Edit: Does anyone know of an online calculator for these types of problems?

2. Originally Posted by anon_404
I am having difficulty with this question. Would someone be able to detail the steps involved in doing this question. If someone could also provide an intuitive tutorial source related to this question that would be great (book i'm using isn't so useful).

Find the volume of the solid obtained by revolving y = 4 - x2 about the
x-axis from x = 0 to x = 2.

Edit: Does anyone know of an online calculator for these types of problems?
I doubt that you would be allowed an "online calculator" on a test so go easy on using one until you know how to do these problems yourself!

First, draw a graph of y= 4- x^2 (NOT "x2", please) and imagine rotating that around the x- axis. You should be able to see that any point on the graph goes in a circle around the x-axis and the radius of that circle is the y coordinate of the point: radius r= y= 1- x^2. That circle has area $\pi$ r^2= $\pi$(1- x^2). You can think of that as a very thin disk with thickness " $\Delta x$" and so volume $\pi$(1- x^2) $\Delta x$. You find the volume of the entire thing by adding up all of those disks: $\pi\Sigma$(1- x^2) $\Delta x$. That is what you have learned as a "Riemann sum" and, in the limit, becomes the integral $\pi \int_0^2$(1- x^2) dx.

Can you do that integral?

3. How can i get rid of the 1 - part of the integrand?

Edit: y = 4 - x^2

4. I think halls of ivy accidentally replaced the 4 with a 1.

Why would you want to get rid of the 1? its part of the integrand, and needs to be integrated.

5. I was trying to get $x^2$ as the integrand so i could then apply an integral rule. I must be on the wrong track, how would this be integrated?

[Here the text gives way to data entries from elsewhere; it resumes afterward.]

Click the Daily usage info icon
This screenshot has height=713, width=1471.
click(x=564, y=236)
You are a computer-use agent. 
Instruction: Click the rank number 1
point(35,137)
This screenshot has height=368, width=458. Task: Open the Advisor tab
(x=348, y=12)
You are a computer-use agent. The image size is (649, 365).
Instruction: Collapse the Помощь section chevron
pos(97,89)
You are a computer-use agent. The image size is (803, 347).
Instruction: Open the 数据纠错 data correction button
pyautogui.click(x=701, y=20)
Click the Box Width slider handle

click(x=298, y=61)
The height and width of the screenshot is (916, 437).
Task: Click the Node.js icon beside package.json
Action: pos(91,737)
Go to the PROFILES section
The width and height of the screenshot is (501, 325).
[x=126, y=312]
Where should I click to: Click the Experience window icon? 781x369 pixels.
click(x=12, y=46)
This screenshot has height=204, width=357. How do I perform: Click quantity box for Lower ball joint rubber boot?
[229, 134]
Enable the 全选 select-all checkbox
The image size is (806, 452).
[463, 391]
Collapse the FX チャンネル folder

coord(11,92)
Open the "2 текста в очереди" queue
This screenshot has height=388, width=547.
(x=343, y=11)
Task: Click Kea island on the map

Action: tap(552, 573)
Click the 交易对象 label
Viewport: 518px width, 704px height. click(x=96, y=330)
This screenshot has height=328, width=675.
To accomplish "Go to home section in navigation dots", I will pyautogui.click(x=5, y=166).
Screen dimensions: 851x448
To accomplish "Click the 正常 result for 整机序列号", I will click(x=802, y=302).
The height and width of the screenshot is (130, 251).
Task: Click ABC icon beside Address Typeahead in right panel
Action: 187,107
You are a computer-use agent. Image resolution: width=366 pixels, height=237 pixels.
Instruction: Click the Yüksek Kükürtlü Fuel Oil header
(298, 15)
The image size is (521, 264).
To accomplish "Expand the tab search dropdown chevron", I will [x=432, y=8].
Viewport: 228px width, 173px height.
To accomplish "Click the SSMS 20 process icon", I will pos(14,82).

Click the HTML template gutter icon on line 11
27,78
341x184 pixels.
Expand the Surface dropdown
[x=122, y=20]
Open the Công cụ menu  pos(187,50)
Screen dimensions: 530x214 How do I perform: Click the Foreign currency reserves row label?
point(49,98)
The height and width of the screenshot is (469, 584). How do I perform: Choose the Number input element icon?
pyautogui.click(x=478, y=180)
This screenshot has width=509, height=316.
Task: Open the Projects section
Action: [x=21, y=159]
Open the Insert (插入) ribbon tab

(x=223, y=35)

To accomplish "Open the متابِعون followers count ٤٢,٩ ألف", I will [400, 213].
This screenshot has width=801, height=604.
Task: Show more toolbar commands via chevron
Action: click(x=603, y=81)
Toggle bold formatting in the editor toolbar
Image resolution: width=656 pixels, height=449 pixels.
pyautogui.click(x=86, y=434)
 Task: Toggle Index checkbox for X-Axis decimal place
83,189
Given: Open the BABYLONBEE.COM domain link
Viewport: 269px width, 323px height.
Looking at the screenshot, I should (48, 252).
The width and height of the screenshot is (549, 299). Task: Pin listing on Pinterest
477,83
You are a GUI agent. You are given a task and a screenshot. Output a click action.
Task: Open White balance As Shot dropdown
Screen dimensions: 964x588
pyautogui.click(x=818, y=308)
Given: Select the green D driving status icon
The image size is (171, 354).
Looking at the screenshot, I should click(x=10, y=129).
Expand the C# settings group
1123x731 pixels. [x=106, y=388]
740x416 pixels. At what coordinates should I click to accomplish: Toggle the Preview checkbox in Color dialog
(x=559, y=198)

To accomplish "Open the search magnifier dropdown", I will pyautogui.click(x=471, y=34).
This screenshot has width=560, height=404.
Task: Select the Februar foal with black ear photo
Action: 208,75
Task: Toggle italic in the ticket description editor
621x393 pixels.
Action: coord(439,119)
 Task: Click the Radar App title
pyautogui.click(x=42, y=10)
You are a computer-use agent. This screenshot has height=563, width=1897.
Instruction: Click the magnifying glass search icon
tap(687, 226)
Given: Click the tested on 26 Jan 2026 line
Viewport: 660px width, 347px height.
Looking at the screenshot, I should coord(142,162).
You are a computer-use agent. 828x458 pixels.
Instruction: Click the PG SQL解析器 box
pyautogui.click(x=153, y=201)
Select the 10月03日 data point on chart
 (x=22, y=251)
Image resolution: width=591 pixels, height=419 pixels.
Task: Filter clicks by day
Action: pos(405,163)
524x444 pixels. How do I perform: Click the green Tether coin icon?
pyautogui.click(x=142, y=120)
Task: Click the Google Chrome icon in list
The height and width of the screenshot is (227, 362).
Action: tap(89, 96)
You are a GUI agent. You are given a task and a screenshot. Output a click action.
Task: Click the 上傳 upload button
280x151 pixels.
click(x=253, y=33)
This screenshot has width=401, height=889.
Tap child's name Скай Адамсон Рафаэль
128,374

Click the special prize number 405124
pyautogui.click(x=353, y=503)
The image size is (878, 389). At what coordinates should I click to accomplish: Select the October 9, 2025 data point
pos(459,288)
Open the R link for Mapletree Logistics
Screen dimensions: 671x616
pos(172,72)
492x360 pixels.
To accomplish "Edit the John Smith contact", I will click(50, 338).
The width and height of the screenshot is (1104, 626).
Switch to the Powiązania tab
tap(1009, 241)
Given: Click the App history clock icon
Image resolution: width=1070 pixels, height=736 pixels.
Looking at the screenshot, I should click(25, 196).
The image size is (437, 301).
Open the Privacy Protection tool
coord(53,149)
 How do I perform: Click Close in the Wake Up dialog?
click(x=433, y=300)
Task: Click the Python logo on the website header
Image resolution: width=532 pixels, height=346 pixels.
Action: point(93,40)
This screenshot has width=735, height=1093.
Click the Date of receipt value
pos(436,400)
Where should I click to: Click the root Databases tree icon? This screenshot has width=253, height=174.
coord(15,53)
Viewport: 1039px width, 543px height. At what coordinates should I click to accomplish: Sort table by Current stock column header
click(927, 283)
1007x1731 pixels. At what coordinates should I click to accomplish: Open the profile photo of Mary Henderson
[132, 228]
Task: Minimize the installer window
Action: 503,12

6. Wouldn't it be $r^2= \pi(4 - x^2)^2$ if $y = r = 4 - x^2$

7. Yes, you are right. Thanks for the correction. The correct integral is
$\pi\int_0^2 (4- x^2)^2 dx= \pi\int_0^2 (16- 8x^2+ x^4)dx$

And that is just
$16\pi\int_0^2 dx- 8\pi\int_0^2 x^2dxf+ \pi\int_0^2 x^4 dx$

8. Would the answer be $32\pi\frac{64\pi}{3}+\frac{32\pi}{5}$

There is suppose to be a minus after $32\pi$